**WORK TO BE COMPLETED:** For the records below, print the lines from the line with "The width and height of the screenshot is (787, 1512)." through the line with "Where should I" exactly as written; include both end lines and exclude the rest.

**RECORDS PROVIDED:**
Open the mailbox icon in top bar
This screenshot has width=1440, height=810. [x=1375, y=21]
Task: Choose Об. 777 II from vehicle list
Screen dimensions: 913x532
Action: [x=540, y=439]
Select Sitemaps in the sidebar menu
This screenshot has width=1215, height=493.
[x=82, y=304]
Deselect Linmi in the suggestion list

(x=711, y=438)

* * *

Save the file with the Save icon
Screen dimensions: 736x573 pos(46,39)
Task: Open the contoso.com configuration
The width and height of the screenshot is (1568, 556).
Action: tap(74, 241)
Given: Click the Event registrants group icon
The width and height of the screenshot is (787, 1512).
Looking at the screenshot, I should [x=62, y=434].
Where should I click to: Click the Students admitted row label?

---

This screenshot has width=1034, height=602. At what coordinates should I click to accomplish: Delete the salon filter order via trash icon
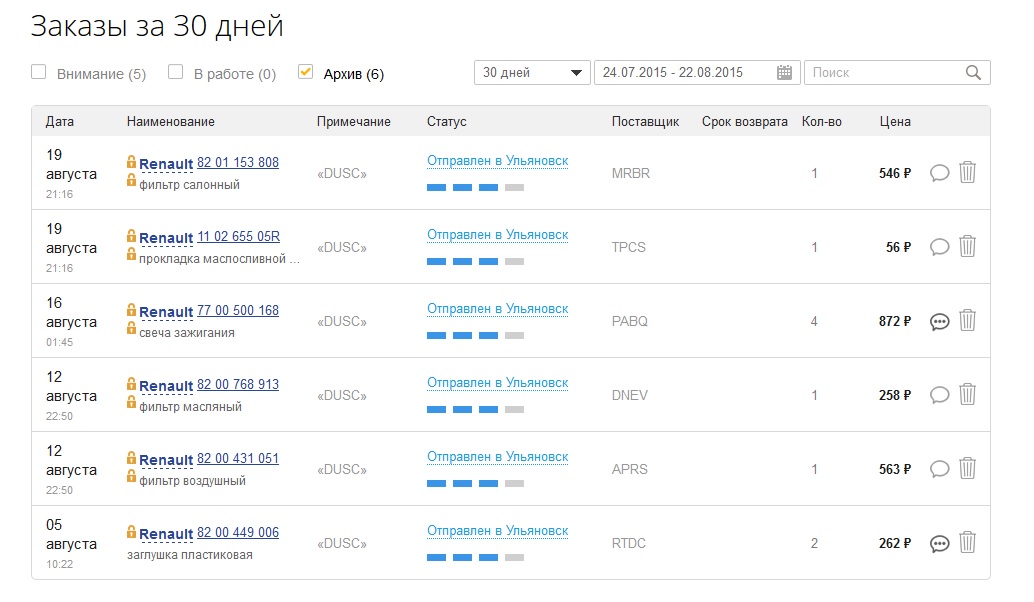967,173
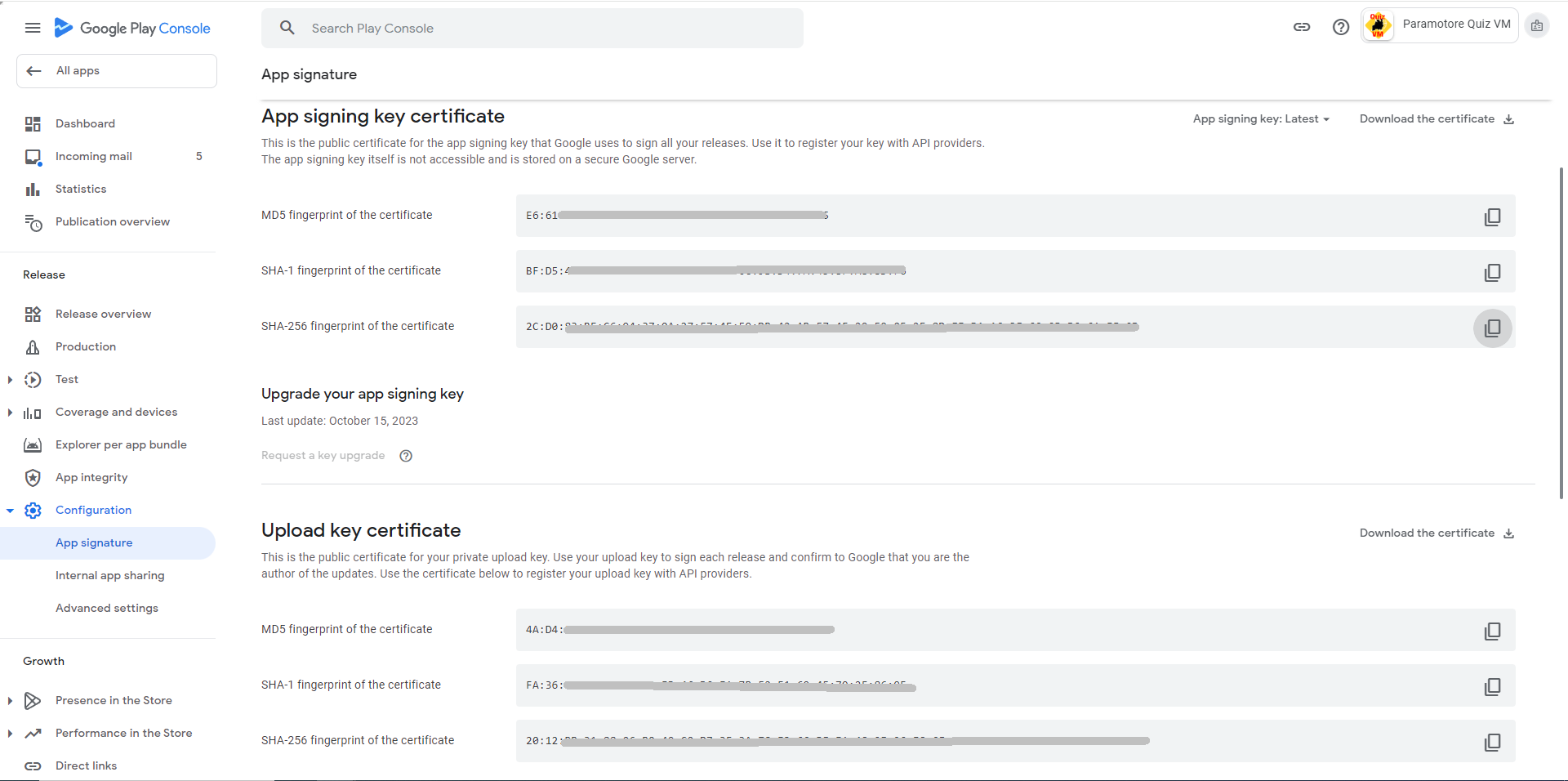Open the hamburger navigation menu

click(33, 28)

**TASK RESPONSE:**
The width and height of the screenshot is (787, 1512).
Looking at the screenshot, I should [x=62, y=434].
Where should I click to: Click the Students admitted row label?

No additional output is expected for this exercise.